Beatrice makes a rude noise. “If you’re sleeping with her, shouldn’t you know where she is? Or at least have her phone number and oh, I dunno, communicate with her like normal girlfriends?”
Okay, I take back every good thing I ever thought about this girl.
“Normal is relative, as I’m sure you very well know, Ms. Aarondale.” I give her a look that tells her I know all about her kinks, from mild to wild. “Anyway, thank you for the lovely conversation. I’ll leave you all to it.”
Just as my hand reaches the door handle, it turns and the door slowly begins to push open. A young-looking girl stumbles through it.
“Oh!”
Pale eyes. Sun-kissed skin. Thick black hair down to her waist. A face full of disappointed expectations.
These impressions come to me in a flash, but I’ve been enforcing for too long to focus only on what someone looks like in the moment.

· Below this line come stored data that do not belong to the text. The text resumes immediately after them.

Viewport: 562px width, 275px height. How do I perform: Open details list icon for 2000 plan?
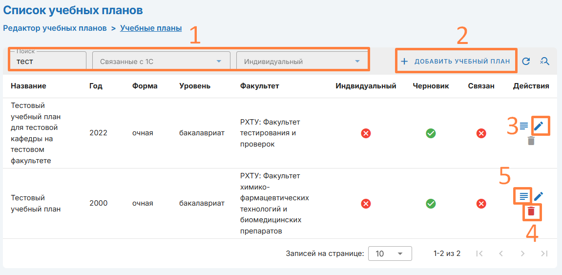click(x=523, y=196)
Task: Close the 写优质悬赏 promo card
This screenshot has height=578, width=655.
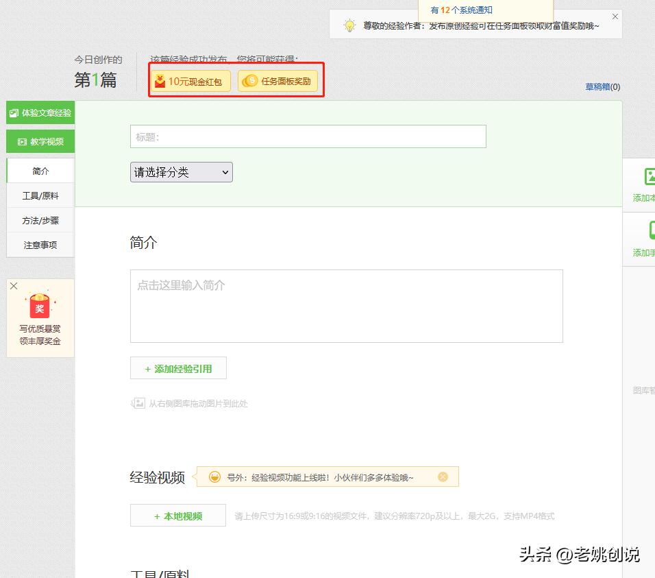Action: 14,286
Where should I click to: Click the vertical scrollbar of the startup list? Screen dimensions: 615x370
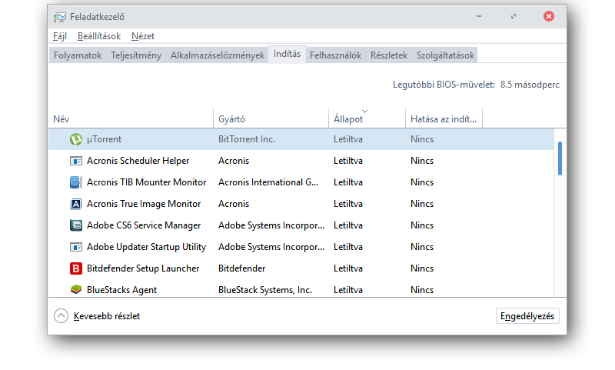click(x=560, y=158)
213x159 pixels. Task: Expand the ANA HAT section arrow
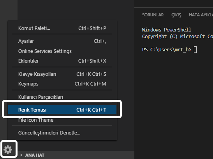click(x=21, y=155)
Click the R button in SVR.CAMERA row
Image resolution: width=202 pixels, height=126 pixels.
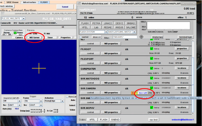pos(137,93)
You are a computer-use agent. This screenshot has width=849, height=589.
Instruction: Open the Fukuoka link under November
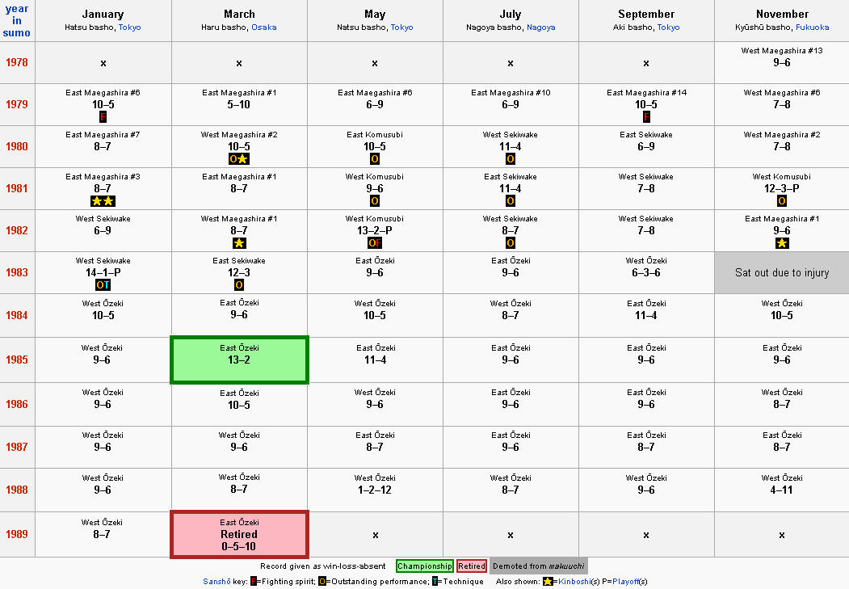tap(812, 27)
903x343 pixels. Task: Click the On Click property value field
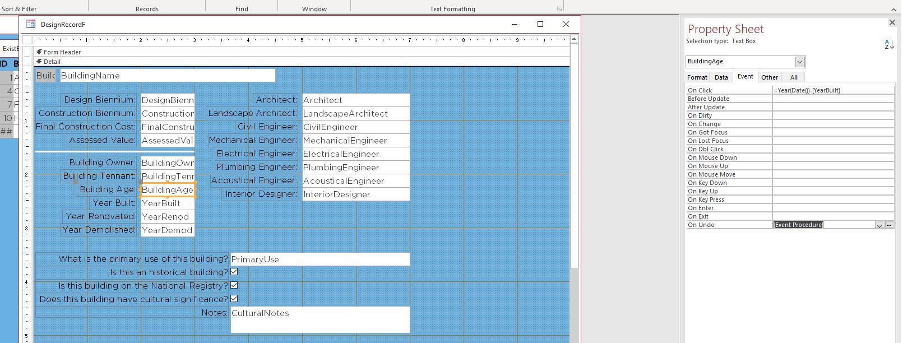pos(833,90)
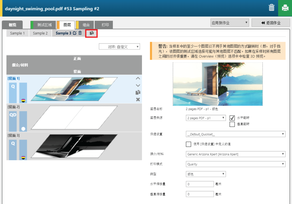The image size is (292, 204).
Task: Click the trash icon in header bar
Action: click(271, 8)
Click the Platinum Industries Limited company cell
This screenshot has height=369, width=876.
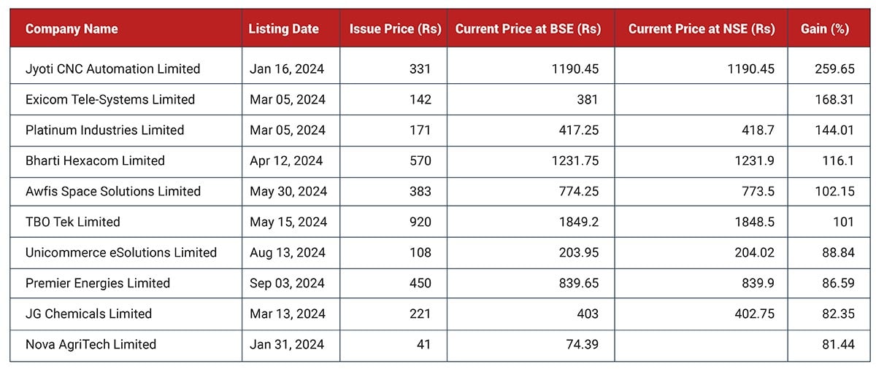point(104,130)
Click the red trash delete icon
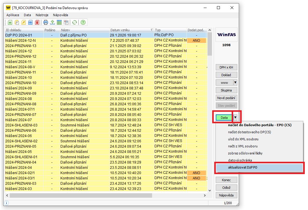The image size is (308, 210). pos(37,22)
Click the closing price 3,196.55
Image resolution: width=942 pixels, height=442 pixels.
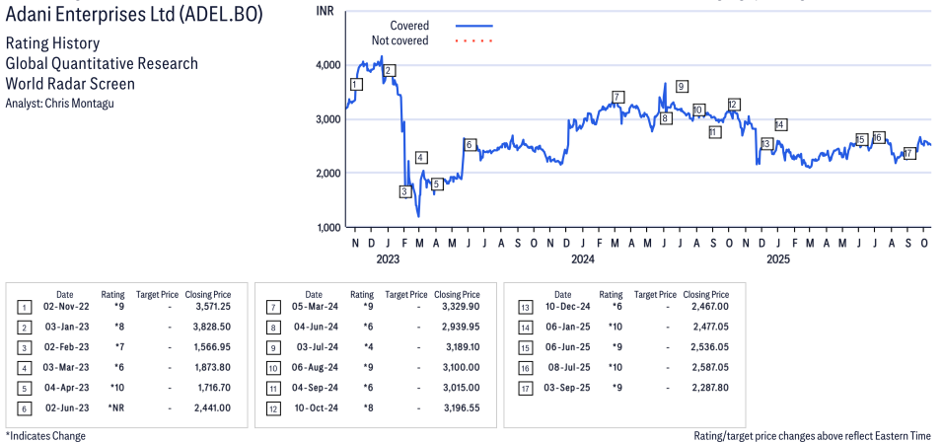(456, 406)
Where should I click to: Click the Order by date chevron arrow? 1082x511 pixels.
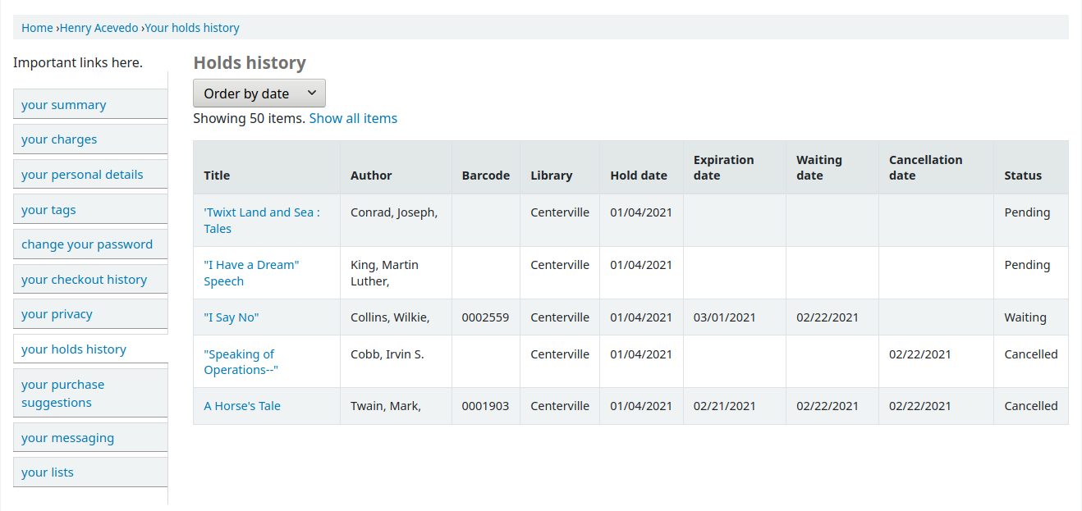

Being with Mai taught me more of the same. The girl’s eyes are wide with surprise, and she reaches out with both hands to stop her fall into me. Turning quickly, I avoid the touch of her hands altogether and grab her by the shoulder to stop her from falling on her face. Her skin is hot to the touch even though the layer of her T-shirt separates her skin from mine.
“Excuse me!” She jumps back from my touch, her side slamming into the wall. “I thought there was a class in here now.”
“Professor Redstone canceled it.” Beatrice comes up behind me, frowning and curious. “She sent the cancellation notice to all her students last night.” She peers at the girl as if Beatrice is the jailbait version of a TV detective. “You don’t look familiar. Are you sure you have the right class?”
“I’m not one of hers, at least not yet,” the girl says with a smile that’s trying a little bit too hard. She toys with her hair, pulling the entire thick length over one shoulder and petting it like a good dog. “I just wanted to check it out before making my mind about taking it next semester.” Her eyes don’t stop moving around the mostly empty classroom.
Lured by the promise of a bit of drama, the pink-haired boy and his giggling friend move up from the back of the room. Though I’m not trying to listen in on their minds, I sense their curiosity. Their amusement.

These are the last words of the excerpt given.